Senate Research Center                                                                                                     H.B. 2928

                                                                                                                       By: Kolkhorst (Seliger)

                                                                             S/C on Emerging Technologies & Economic Dev.

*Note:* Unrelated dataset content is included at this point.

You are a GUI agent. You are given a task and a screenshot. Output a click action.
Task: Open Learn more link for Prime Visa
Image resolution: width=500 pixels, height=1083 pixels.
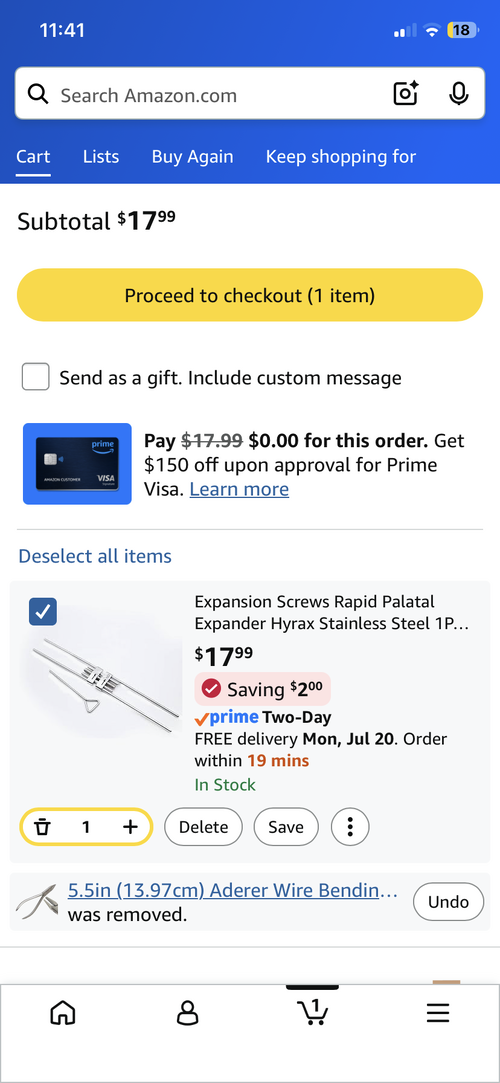click(239, 490)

                                                                                                                                              5/6/2005

                                                                                                                                           Engrossed

 

 

AUTHOR'S/SPONSOR'S STATEMENT OF INTENT

 

Current Texas law allows voters in eligible cities to impose a local sales and use tax dedicated to helping finance their communities' economic development projects.  The economic development sales tax has become a key component of local economic development programs for communities throughout Texas.  There is a need to offer a broader array of options for the use of these proceeds because different cities have different potential uses for this funding. 

 

H.B. 2928 amends the Development Corporation Act of 1979 to allow several additional ways for eligible cities to use their local sales and use tax proceeds, depending on certain criteria set forth in the bill.

 

RULEMAKING AUTHORITY

 

This bill does not expressly grant any additional rulemaking authority to a state officer, institution, or agency.

 

SECTION BY SECTION ANALYSIS

 

SECTION 1.  Amends Section 2(11), Development Corporation Act of 1979 (Article 5190.6, V.C.T.S.), to redefine "project." 

 

SECTION 2.  Amends Section 2, Development Corporation Act of 1979 (Article 5190.6, V.C.T.S.), by adding Subdivision (19) to define "blighted area."

 

SECTION 3.  Amends Section 4B(a), Development Corporation Act of 1979 (Article 5190.6, V.C.T.S.), by adding Subdivision (3), to define "project" for a corporation created by an eligible city with a population of 20,000 or less.  Prohibits a corporation from undertaking a project authorized by this subdivision that requires an expenditure of more than $10,000 until the governing body of the eligible city creating the corporation adopts a resolution authorizing the project after giving the resolution at least two separate readings. 

 

SECTION 4.  Amends Section 40(a), Development Corporation Act of 1979 (Article 5190.6, V.C.T.S.), to make a conforming change.

 

SECTION 5.  Effective date:  September 1, 2005.